Which means his vision quest is totally up to him. Everything is a decision. The subject, which for this show, is all flowers. The lighting, with one exception, is the natural variety which pours through his windows from 11 o’clock to one o’clock in the afternoon.

Then there’s the most important aspect of all — the color. And in the color is where the watercolorist makes his name. It’s a tedious and time consuming process, but Andersen’s experience as a teacher has more than prepared him for the patience required.

It shows. His colors are striking. The vividness and translucence make you forget it’s a two-dimensional work. And that’s just the effect Andersen is striving for.

“Since there’s limited light, I work from slides,” he says. “Slides are better than photographs because what I ended up having was a painting of a photograph because a photograph is very flat. But a slide gives me color and some detail but not exactness. I’ll take a number of slides from different vantage points to give me as many references as I can use.”

Then the crafting begins. Watercolors are not easy. One painting takes Andersen three to four weeks to complete. The biggest reason for the extended development comes from the medium itself.

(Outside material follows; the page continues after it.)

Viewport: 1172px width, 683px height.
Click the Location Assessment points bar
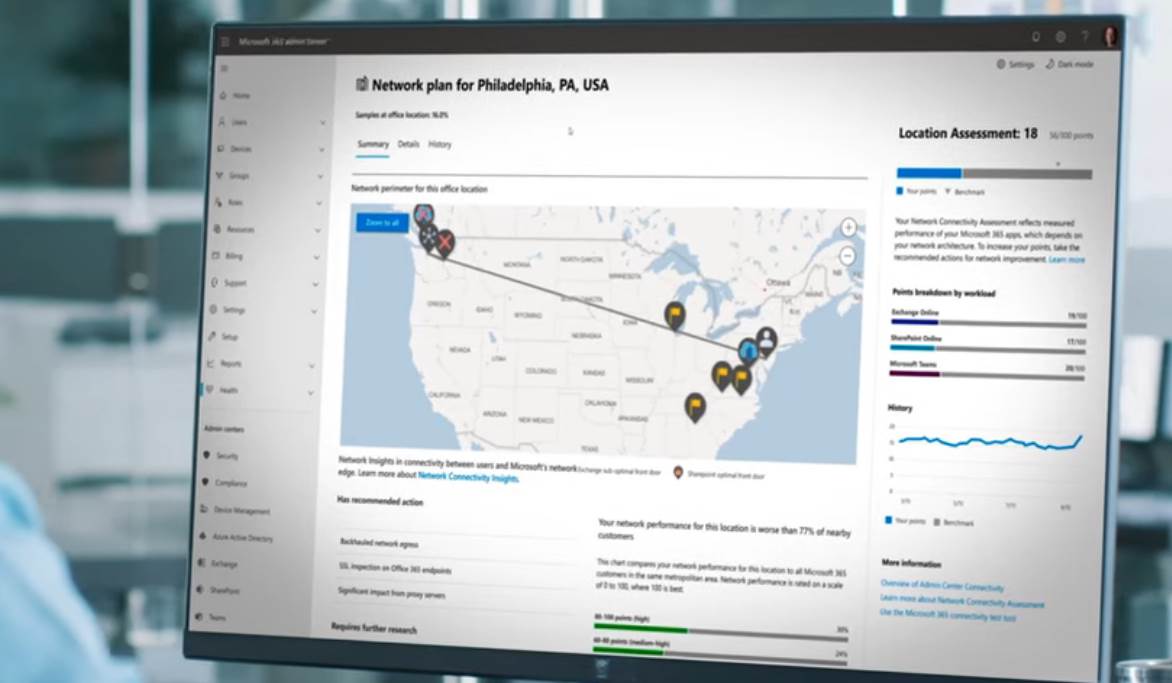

“The darker areas probably have 25-30 layers,” says Andersen. “I mix the paint up so it’s relatively weak. I use red, yellow and blue, and I mix to make my own colors. For instance, all the greens are basically me laying down layer after layer of blue and yellow to get just the right green and it takes a lot of layers to build up the dark areas. With watercolors you can’t put it on thick and hope to get it with one coat of paint. If you do that you lose the transparency and that’s the whole trick to watercolors, to keep it transparent. So that the light is passing through the dark to the light of the paper and that makes it much brighter and more vibrant.”

And here’s the kicker: it’s all done without using any white paint. Which isn’t to say there is no white in Andersen’s work. There is, and it’s what gives each piece its punch. It’s also what gives watercolorists a certain badge of honor. The artist either has to paint around the areas needing white or it in after the painting is finished. Neither is easy.

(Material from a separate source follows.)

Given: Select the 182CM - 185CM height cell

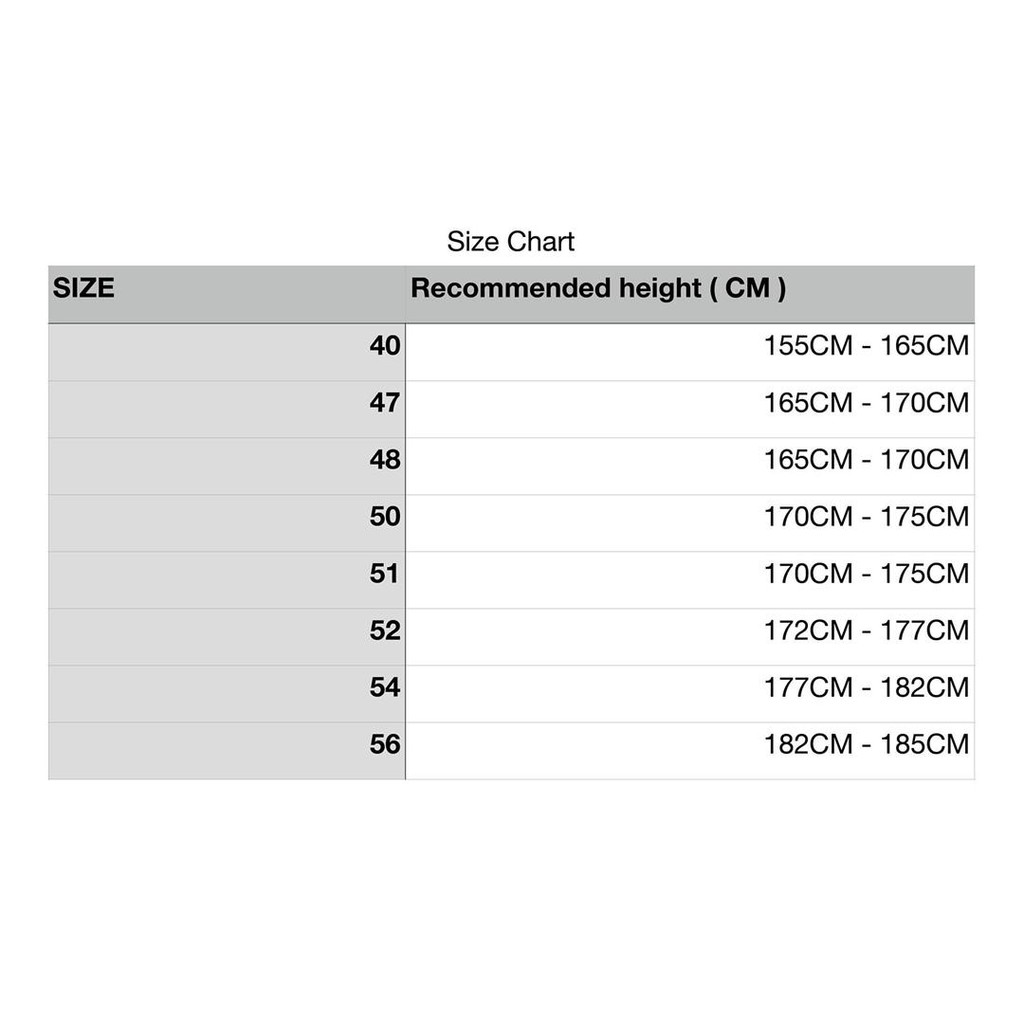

“You’ve gotta have a certain degree of white to make a painting work,” says Andersen, “and if you don’t have it, you’ve gotta get it somehow. I have to go back with sandpaper, a toothbrush or an exacto knife for real hard cases and scrape away the color.”

Andersen calls it a cowboy mentality. But for him, instead of John Wayne, it’s more like Gene Autry. Because, in addition to being a talented artist, Andersen is also an accomplished musician playing bass for a band called the Bel-Airs. A parallel pursuit which took its toll.

“We were playing 15 gigs a month,” says Andersen, “and the thing that suffered the most was the painting. We play rockabilly, which requires a lot of slap bass, and my hand would get so swollen, I couldn’t paint. So I knew something had to go. The band was hurting my art, and art is the thing I liked the most. Music was a blast. I met my wife that way and had a lot of fun, but art has always been my first love.”

Which means the band performances have been cut to about twice a month. Bad news for those who like a good, swingin’ beat, but good news for those who value a still life with verve. A trade-off which Joe Andersen is hoping will make all the years of working toward this show pay off.

“I’ve shown before here and there over the years but in much smaller situations. So this is kind of my coming out party in Fort Wayne.”